* TASK TO COMPLETE
Please recast the listing below as a numbered list, from its first line through the line containing "pyautogui.click(x=20, y=67)", leaving out blank lines.
---
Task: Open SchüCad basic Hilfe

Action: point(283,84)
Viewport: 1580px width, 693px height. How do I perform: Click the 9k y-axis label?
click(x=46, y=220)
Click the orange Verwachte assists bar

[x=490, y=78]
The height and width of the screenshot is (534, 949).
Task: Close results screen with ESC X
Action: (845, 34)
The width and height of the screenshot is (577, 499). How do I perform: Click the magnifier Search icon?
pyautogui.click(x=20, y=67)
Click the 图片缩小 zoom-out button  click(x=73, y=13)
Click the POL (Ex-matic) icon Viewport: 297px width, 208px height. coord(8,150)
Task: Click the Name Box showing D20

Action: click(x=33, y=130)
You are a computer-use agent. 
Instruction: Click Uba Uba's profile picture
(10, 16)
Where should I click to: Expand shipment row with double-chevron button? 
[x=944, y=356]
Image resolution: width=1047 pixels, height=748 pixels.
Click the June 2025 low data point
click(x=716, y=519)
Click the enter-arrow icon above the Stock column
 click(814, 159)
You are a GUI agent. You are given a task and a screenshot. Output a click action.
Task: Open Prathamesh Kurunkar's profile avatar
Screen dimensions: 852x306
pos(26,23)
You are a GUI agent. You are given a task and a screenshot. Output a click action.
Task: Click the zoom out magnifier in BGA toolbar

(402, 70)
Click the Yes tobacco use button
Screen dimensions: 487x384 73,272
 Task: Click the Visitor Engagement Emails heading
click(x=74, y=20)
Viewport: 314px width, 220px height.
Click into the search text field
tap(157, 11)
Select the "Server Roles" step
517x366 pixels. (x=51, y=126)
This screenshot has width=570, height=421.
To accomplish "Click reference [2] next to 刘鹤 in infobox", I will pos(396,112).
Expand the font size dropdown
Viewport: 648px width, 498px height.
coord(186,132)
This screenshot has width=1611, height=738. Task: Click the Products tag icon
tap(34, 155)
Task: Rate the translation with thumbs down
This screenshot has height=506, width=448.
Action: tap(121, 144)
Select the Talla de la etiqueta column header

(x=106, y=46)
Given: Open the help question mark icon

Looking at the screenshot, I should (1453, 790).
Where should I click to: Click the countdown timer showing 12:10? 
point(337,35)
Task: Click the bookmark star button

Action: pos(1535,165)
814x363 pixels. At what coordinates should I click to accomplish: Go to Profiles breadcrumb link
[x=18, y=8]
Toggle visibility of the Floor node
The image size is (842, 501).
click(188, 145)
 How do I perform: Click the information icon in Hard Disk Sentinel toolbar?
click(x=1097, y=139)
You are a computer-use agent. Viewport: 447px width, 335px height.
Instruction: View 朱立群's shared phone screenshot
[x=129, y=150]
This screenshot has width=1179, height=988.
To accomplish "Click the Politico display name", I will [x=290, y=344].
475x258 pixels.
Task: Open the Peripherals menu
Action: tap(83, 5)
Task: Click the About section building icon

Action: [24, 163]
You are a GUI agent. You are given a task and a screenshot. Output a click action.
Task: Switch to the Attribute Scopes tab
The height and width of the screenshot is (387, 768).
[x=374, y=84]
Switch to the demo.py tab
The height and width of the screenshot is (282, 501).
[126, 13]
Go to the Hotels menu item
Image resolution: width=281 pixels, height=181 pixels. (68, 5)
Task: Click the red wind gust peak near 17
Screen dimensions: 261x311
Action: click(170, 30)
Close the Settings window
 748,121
---
* WRITTEN RESPONSE
1. Task: Open SchüCad basic Hilfe
2. Action: point(283,84)
3. Viewport: 1580px width, 693px height. How do I perform: Click the 9k y-axis label?
4. click(x=46, y=220)
5. Click the orange Verwachte assists bar
6. [x=490, y=78]
7. The height and width of the screenshot is (534, 949).
8. Task: Close results screen with ESC X
9. Action: (845, 34)
10. The width and height of the screenshot is (577, 499). How do I perform: Click the magnifier Search icon?
11. pyautogui.click(x=20, y=67)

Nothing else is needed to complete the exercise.